__Materials provided__.
───
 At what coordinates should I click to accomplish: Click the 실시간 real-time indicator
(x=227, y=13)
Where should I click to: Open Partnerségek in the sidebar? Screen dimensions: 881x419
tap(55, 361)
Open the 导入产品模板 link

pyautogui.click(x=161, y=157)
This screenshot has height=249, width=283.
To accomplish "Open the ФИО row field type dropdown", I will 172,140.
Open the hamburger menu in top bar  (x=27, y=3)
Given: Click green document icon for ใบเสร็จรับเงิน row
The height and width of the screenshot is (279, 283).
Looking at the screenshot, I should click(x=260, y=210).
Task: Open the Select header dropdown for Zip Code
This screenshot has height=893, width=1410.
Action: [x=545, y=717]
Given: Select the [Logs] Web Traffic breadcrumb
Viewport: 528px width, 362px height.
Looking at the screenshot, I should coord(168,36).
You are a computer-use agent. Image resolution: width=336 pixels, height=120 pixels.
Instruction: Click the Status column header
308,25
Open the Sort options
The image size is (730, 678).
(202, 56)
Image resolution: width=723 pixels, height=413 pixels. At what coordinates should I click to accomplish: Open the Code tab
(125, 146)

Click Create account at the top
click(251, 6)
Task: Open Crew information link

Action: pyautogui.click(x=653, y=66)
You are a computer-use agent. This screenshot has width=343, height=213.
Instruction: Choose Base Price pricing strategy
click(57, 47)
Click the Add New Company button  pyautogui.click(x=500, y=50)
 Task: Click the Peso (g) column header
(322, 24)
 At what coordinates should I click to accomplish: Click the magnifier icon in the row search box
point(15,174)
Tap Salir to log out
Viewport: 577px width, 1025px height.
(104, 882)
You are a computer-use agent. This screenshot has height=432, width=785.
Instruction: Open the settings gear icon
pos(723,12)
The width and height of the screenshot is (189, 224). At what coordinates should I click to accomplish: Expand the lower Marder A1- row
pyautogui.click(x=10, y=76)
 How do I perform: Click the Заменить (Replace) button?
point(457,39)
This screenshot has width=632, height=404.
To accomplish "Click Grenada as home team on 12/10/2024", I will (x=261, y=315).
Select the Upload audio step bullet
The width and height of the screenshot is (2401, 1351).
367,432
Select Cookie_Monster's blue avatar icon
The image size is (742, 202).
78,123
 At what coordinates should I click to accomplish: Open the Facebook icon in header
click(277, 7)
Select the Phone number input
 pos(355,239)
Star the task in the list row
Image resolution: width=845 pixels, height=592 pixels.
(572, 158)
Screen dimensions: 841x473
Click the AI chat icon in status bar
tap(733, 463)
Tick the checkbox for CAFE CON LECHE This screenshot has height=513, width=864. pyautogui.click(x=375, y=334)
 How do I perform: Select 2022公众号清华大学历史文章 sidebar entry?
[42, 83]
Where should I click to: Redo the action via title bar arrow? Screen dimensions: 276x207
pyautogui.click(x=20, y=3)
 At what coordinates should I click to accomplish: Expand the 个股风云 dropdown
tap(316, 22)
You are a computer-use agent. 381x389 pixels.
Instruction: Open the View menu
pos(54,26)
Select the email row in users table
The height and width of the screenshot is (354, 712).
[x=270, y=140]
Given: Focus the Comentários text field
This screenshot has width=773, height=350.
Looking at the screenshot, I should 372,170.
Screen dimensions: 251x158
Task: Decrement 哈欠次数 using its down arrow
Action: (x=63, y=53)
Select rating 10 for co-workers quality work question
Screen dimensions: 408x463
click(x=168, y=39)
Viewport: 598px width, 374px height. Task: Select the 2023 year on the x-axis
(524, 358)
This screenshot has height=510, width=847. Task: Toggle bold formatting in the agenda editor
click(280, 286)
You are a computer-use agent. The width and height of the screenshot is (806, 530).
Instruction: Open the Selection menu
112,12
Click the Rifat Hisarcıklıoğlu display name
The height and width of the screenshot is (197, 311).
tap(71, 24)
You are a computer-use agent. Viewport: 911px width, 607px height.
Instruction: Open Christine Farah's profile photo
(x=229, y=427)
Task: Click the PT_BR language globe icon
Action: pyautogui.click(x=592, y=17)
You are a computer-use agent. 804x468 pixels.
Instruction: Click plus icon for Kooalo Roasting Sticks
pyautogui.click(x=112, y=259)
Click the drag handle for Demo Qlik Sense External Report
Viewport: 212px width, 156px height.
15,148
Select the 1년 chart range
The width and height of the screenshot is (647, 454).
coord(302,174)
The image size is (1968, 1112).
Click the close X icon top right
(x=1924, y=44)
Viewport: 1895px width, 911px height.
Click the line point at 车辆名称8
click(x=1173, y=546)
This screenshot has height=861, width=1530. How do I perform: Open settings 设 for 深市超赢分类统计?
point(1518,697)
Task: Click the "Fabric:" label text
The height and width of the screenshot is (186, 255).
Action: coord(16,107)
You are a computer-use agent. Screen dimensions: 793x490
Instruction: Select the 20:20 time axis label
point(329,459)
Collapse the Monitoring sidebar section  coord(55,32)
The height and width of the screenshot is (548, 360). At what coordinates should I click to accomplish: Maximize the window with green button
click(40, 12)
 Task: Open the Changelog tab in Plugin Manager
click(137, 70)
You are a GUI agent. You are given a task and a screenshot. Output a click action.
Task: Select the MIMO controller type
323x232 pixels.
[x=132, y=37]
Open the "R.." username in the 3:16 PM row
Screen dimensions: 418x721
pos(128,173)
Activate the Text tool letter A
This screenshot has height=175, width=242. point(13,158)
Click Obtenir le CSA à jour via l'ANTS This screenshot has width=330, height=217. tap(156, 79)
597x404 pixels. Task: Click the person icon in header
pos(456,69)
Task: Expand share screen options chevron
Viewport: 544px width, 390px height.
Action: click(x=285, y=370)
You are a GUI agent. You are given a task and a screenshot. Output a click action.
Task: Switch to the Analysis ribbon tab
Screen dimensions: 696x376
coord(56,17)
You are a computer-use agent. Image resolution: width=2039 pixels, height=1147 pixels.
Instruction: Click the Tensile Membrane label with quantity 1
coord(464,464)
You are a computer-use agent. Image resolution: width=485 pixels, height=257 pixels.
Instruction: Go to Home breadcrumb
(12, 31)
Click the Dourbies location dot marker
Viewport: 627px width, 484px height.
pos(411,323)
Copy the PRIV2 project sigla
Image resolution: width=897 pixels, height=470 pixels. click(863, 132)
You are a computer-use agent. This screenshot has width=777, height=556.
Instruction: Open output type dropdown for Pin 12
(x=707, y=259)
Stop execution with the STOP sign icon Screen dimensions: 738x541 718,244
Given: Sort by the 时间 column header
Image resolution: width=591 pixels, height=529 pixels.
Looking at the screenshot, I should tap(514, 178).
───
__Brief__. One stretch of the lines above is wanted, from the line that contains "Where should I click to: Open" through the line that contains "This screenshot has width=632, height=404.". Output it exactly.

__Response to this exercise__.
Where should I click to: Open Partnerségek in the sidebar? Screen dimensions: 881x419
tap(55, 361)
Open the 导入产品模板 link

pyautogui.click(x=161, y=157)
This screenshot has height=249, width=283.
To accomplish "Open the ФИО row field type dropdown", I will 172,140.
Open the hamburger menu in top bar  (x=27, y=3)
Given: Click green document icon for ใบเสร็จรับเงิน row
The height and width of the screenshot is (279, 283).
Looking at the screenshot, I should click(x=260, y=210).
Task: Open the Select header dropdown for Zip Code
This screenshot has height=893, width=1410.
Action: [x=545, y=717]
Given: Select the [Logs] Web Traffic breadcrumb
Viewport: 528px width, 362px height.
Looking at the screenshot, I should coord(168,36).
You are a computer-use agent. Image resolution: width=336 pixels, height=120 pixels.
Instruction: Click the Status column header
308,25
Open the Sort options
The image size is (730, 678).
(202, 56)
Image resolution: width=723 pixels, height=413 pixels. At what coordinates should I click to accomplish: Open the Code tab
(125, 146)

Click Create account at the top
click(251, 6)
Task: Open Crew information link

Action: pyautogui.click(x=653, y=66)
You are a computer-use agent. This screenshot has width=343, height=213.
Instruction: Choose Base Price pricing strategy
click(57, 47)
Click the Add New Company button  pyautogui.click(x=500, y=50)
 Task: Click the Peso (g) column header
(322, 24)
 At what coordinates should I click to accomplish: Click the magnifier icon in the row search box
point(15,174)
Tap Salir to log out
Viewport: 577px width, 1025px height.
(104, 882)
You are a computer-use agent. This screenshot has height=432, width=785.
Instruction: Open the settings gear icon
pos(723,12)
The width and height of the screenshot is (189, 224). At what coordinates should I click to accomplish: Expand the lower Marder A1- row
pyautogui.click(x=10, y=76)
 How do I perform: Click the Заменить (Replace) button?
point(457,39)
This screenshot has width=632, height=404.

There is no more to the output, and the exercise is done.